Orbital Solar: Overview Energy
The first deal gives Meta early access to up to 1 gigawatt of space-based solar energy from Overview Energy, an Ashburn, Virginia startup founded in 2022. The concept is straightforward if audacious: satellites in geosynchronous orbit capture continuous sunlight and beam it to Earth as near-infrared light. Ground-based solar farms convert that light to electricity the same way they handle direct sunlight, but without the interruption of nightfall or weather.
Overview plans to launch its first orbital demonstration in 2028, with commercial power delivery expected by 2030. The company has already demonstrated power transmission from a moving aircraft to a ground receiver, validating the core technology under real atmospheric conditions. CEO Marc Berte frames the opportunity as infrastructure flexibility, noting that the system can shift power across continents in real time based on demand.
The safety profile matters here. Overview uses a wide, low-intensity near-infrared beam that never exceeds the intensity of sunlight. Near-infrared light is already used in fiber-optic networks and medical imaging. According to Berte, you could stare directly into the satellite's beam without harm.
For Meta, the appeal is obvious. The company can leverage existing solar infrastructure without acquiring new land or waiting years in interconnection queues. Nat Sahlstrom, Meta's VP of Energy and Sustainability, called the technology "a transformative step forward" that can deliver uninterrupted energy from orbit.
Multi-Day Storage: Noon Energy
The second partnership addresses a different problem: what happens when the sun doesn't shine for days at a time. Meta has reserved up to 1 GW and 100 GWh of ultra-long-duration storage from Noon Energy, a Palo Alto company that makes reversible solid oxide fuel cell batteries capable of 100-plus hours of discharge.

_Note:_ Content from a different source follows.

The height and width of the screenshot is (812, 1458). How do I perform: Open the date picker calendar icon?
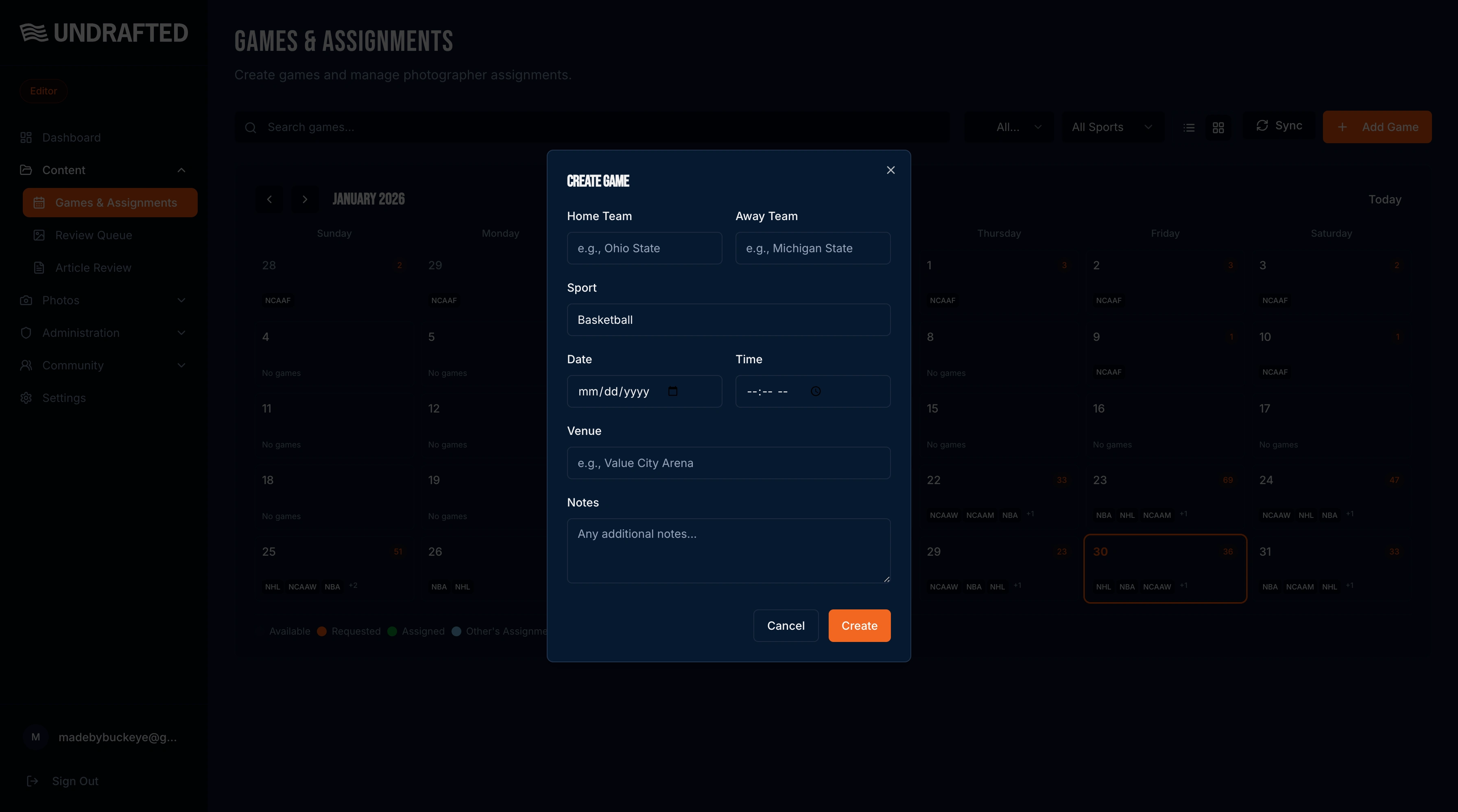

Noon's technology stores energy by splitting carbon dioxide into solid carbon and oxygen, then reverses the process to generate electricity. The chemistry relies on abundant elements rather than scarce metals like lithium. The company claims its system uses roughly 1 percent of the critical materials found in conventional lithium-ion batteries. That supply chain advantage could prove significant as competition for battery metals intensifies.
The collaboration begins with a 25 MW pilot project scheduled for completion in 2028, with the full 100 GWh contract kicking in after that. Noon demonstrated its scaled-up system in January, successfully operating for thousands of hours with storage capacity exceeding 200 hours.
Chris Graves, Noon's co-founder and CEO, said data centers represent one of the best applications for the technology. The round-the-clock power demands of AI infrastructure match well with storage systems designed for multi-day discharge cycles.
The Bigger Picture
These deals sit within a broader energy strategy that Meta has been building for years. The company has contracted more than 30 GW of clean and renewable energy and is one of the largest corporate purchasers of nuclear power in American history, with 7.7 GW across agreements with Vistra, TerraPower, Oklo, and Constellation Energy. Partnerships with Sage Geosystems and XGS Energy cover next-generation geothermal.
The common thread is diversification. Meta isn't betting on any single technology to solve its power problem. It's building a portfolio that hedges against the limitations of each source. Solar and wind are cheap but intermittent. Meta's infrastructure buildout requires firm power that can run continuously regardless of weather.
Neither of these technologies is proven at commercial scale. Overview's orbital system remains years away from delivering its first electrons. Noon's 100-hour batteries have only been demonstrated in pilot form. But Meta is locking in capacity now, positioning itself at the front of the line if these approaches work. Given the company's data center expansion plans, including a reported $50 billion project in Louisiana, waiting for certainty may not be an option.
The financial terms of both deals remain undisclosed. What is clear is that the energy demands of AI infrastructure are pushing technology companies into partnerships that would have seemed like science fiction a decade ago.